Politicians from all sides of the political spectrum have suggested that the Chinese consulate opened in Adelaide four years ago is way “oversized”, given the city’s relatively small population (1.3 million), and they believe that Beijing is mainly interested in the A$90 billion shipbuilding project in that area.
Rex Patrick, an independent senator for South Australia, is a key figure who has called for the Chinese consulate in Adelaide to be closed.
Others, such as South Australian Labor MP Nick Champion, are pressing the government in Canberra to negotiate with Chinese officials to get the number of staff in the consulate reduced. The consulate facility also houses the headquarters of the Overseas Chinese Association.
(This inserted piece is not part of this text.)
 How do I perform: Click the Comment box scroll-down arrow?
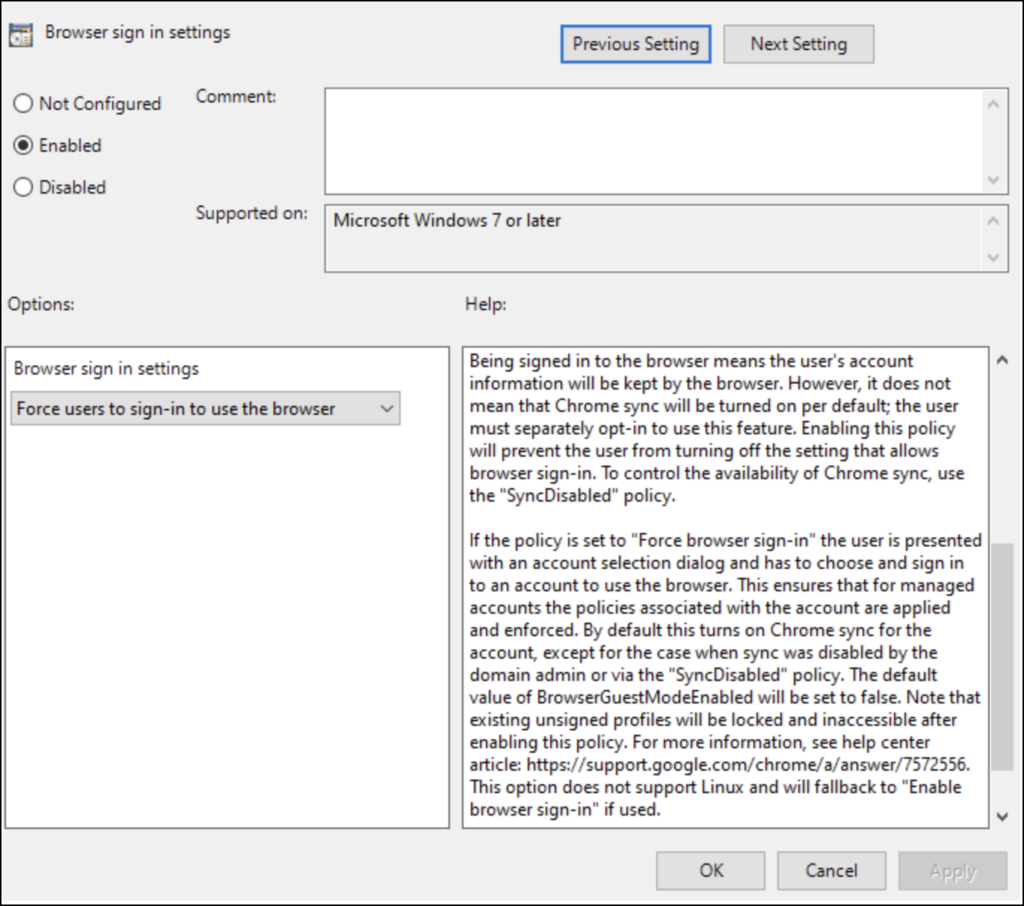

“It’s clear that the numbers in the Adelaide consulate are overweight – they should be reduced, preferably by negotiation,” Champion told the ABC.
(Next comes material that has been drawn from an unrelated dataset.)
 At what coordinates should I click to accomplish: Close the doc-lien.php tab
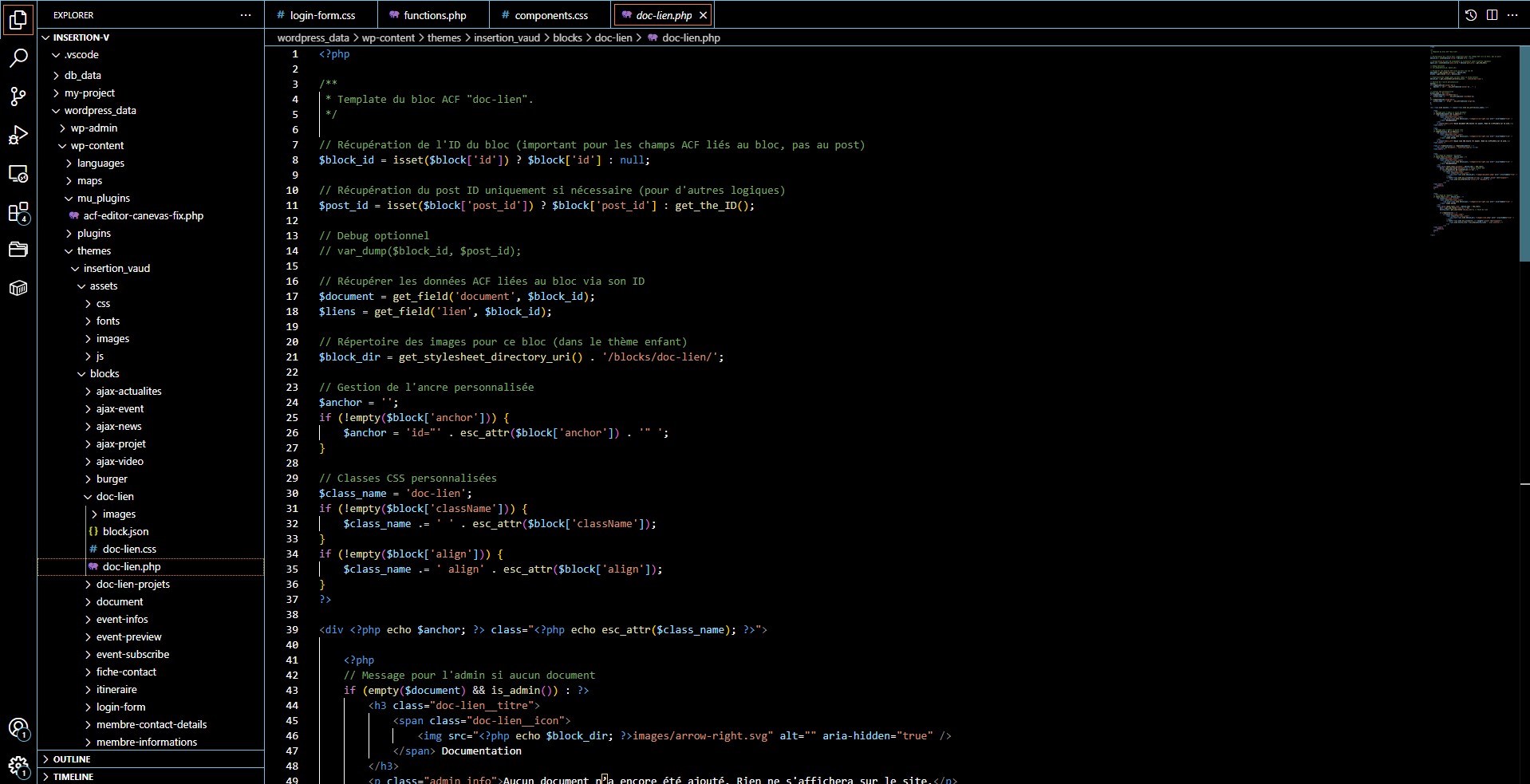pos(703,15)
Billion-dollar wine trade at risk
Some analysts believe news that China will investigate the “dumping” of Australian wine imports is a warning to Canberra not to follow the US example – closing its consulate in Houston – or its significant wine exports to China could be at risk.
Relations between Beijing and Canberra have nosedived since April when Australian Prime Minister Scott Morrison joined US calls for an independent inquiry into the coronavirus pandemic, which was first detected in the city of Wuhan late last year.
China – Australia’s biggest trade partner – has since threatened economic blowback on a range of Australian goods including beef and barley, as well as tourism and higher education.
The Chinese Ministry of Commerce said in a statement it would investigate dumping – when a country sells goods in a country for less than it costs at home – throughout 2019, at the request of the Wine Industry Association of China.
Wine exports to China hit a record A$1.25 billion (US$900 million) last year, according to Australian government data, making it the biggest market by value for the product.
Australia said it would work with local wine producers to defend the industry against the claims, saying it was second only to New Zealand as the least-subsidised globally.
“While we respect the right of any nation to defend their domestic producers from unfair and uncompetitive trade practices, we reject any claim that Australian wine product has been ‘dumped’ into China,” agriculture minister David Littleproud said in a statement.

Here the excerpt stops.